© JUNGE FREIHEIT Verlag GmbH & Co. www.jungefreiheit.de 08/05 18. Februar 2005

WIRTSCHAFT
Gläsernes Bankkonto für Zasterfahndung
Bernd-Thomas Ramb

Ab April dieses Jahres tritt das "Gesetz zur Förderung der Steuerehrlichkeit" in Kraft. Damit erhält jeder Finanzbeamte und jeder Mitarbeiter einer Sozialbehörde den Zugriff auf die Stammdaten sämtlicher bestehender Bankkonten. Über die "Kontenevidenzzentrale", an die sämtlichen Banken ihre Daten weiterleiten, können im direkten Zugriff auch Arbeitsamt-("Arbeitsagentur")-Mitarbeiter oder Bafög-Sachbearbeiter eigenmächtig Informationen über die Kontoinhaber abfragen, etwa über deren vollständigen Namen, die Namen der weiteren Unterzeichnungsberechtigten, deren Anschrift und deren Geburtsdatum. Kontostände und Geldbewegungen sind angeblich davon ausgeschlossen.

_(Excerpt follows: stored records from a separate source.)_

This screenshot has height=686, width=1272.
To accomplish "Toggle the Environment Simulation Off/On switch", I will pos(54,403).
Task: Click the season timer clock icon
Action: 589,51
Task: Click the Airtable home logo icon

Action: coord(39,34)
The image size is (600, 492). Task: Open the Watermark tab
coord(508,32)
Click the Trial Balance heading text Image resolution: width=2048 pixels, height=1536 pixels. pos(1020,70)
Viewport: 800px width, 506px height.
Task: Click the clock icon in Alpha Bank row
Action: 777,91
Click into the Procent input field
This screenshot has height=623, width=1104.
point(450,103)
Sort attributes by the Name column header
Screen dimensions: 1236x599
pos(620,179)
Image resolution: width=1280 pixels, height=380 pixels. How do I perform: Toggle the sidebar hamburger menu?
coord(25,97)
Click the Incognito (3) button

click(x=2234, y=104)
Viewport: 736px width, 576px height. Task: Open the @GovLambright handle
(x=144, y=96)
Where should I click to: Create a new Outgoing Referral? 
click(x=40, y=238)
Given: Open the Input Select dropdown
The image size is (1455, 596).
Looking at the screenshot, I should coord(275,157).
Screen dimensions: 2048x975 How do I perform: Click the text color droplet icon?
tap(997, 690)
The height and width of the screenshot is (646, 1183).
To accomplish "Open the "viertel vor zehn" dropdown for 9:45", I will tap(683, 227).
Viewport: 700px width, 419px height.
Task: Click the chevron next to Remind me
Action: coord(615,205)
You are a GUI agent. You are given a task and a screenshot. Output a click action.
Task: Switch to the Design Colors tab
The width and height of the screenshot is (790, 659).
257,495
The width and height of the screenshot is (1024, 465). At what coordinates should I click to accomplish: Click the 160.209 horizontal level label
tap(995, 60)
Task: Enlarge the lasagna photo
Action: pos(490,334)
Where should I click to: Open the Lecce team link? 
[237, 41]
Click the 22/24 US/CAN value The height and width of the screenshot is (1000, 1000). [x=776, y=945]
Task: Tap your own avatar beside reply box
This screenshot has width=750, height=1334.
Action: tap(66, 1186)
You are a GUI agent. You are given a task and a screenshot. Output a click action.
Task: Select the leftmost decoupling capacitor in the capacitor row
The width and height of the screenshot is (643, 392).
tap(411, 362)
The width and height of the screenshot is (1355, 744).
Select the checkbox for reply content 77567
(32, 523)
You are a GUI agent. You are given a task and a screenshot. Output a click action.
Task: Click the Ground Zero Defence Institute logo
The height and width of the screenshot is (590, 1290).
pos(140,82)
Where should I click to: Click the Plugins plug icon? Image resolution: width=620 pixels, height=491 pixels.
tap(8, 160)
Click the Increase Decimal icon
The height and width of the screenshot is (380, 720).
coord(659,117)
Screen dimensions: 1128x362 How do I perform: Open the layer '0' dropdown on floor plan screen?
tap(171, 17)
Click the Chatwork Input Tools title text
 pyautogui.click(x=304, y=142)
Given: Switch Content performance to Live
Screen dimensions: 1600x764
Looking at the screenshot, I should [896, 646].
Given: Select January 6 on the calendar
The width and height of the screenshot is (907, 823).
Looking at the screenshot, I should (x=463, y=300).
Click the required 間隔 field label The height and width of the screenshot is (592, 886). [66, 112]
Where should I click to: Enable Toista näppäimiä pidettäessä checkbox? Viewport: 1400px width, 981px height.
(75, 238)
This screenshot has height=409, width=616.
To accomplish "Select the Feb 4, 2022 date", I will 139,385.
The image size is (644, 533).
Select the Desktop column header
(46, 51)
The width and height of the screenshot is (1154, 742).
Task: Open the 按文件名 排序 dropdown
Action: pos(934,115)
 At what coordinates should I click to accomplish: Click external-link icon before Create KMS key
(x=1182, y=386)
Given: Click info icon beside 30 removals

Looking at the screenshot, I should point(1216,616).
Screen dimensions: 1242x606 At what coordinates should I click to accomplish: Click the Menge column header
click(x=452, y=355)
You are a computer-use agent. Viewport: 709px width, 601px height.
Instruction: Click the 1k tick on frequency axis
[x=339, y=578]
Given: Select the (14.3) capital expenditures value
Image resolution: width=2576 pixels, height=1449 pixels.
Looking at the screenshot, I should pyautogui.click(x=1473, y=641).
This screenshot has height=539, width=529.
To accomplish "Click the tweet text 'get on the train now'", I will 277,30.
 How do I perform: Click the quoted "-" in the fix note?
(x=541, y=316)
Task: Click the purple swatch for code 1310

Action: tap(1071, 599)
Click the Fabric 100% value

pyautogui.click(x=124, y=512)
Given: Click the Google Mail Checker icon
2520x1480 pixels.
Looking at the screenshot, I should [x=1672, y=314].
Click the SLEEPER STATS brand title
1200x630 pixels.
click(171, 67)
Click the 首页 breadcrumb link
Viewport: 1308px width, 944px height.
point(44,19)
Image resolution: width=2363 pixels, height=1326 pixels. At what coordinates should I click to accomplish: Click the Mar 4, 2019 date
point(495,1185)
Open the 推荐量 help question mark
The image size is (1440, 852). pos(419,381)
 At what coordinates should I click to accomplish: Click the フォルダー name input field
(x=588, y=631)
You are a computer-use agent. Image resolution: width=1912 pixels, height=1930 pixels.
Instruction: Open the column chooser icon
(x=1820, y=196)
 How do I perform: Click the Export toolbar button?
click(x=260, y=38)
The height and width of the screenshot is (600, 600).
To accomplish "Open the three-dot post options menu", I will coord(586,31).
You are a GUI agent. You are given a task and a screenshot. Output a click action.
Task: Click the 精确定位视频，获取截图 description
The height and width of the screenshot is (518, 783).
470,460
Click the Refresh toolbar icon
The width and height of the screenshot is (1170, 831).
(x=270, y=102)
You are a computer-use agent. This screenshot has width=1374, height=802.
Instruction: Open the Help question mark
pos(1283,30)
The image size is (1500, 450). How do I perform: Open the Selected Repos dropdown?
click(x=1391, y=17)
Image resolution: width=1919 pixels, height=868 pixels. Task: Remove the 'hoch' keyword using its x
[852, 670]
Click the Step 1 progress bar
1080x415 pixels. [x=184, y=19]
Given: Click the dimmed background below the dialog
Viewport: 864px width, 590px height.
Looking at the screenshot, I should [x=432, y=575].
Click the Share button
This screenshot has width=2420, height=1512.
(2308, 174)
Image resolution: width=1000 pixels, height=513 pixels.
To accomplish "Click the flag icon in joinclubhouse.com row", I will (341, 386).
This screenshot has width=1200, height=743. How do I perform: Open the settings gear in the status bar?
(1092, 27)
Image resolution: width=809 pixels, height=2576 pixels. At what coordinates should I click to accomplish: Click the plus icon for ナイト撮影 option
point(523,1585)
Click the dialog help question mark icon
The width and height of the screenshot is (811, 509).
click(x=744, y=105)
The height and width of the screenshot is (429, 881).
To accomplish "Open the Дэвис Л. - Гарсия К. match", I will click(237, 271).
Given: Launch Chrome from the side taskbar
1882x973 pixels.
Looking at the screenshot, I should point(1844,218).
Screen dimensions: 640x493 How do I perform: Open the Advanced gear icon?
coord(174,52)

Bankkunde und Bank merken von alledem nichts. Dieser verfassungswidrig anmutende Sachverhalt soll durch eine Verwaltungsvorschrift bereinigt werden, nach der die ausforschende Behörde nachträglich den Observierten über den Datenzugriff informieren soll. Bei Verdacht - ist damit gemeint: zu viele Bankkonten und Wertpapierdepots? - darf zudem gezielt die Offenlegung der Kontenstände und Kontenbewegungen gefordert werden. Das Ziel scheint edel (Steuersünder und Sozialhilfebetrüger ausfindig machen) und die Datensuche moderat ("nur" Namen, Geburtsdaten und Anschrift). Auffallend ist allerdings die große Diskrepanz zwischen dem Gebaren der jetzigen rot-grünen Regierungs- und Parlamentsmehrheitsinhabern und dem der - vielfach personengleichen - Oppositionellen, die 1983 anläßlich der geplanten Volkszählung vehement gegen den "Schnüffelstaat" wetterten. Damals gab ihnen das Bundesverfassungsgericht recht. Nun liegt wieder eine Verfassungsbeschwerde vor. Ob ihr diesmal auch entsprochen wird?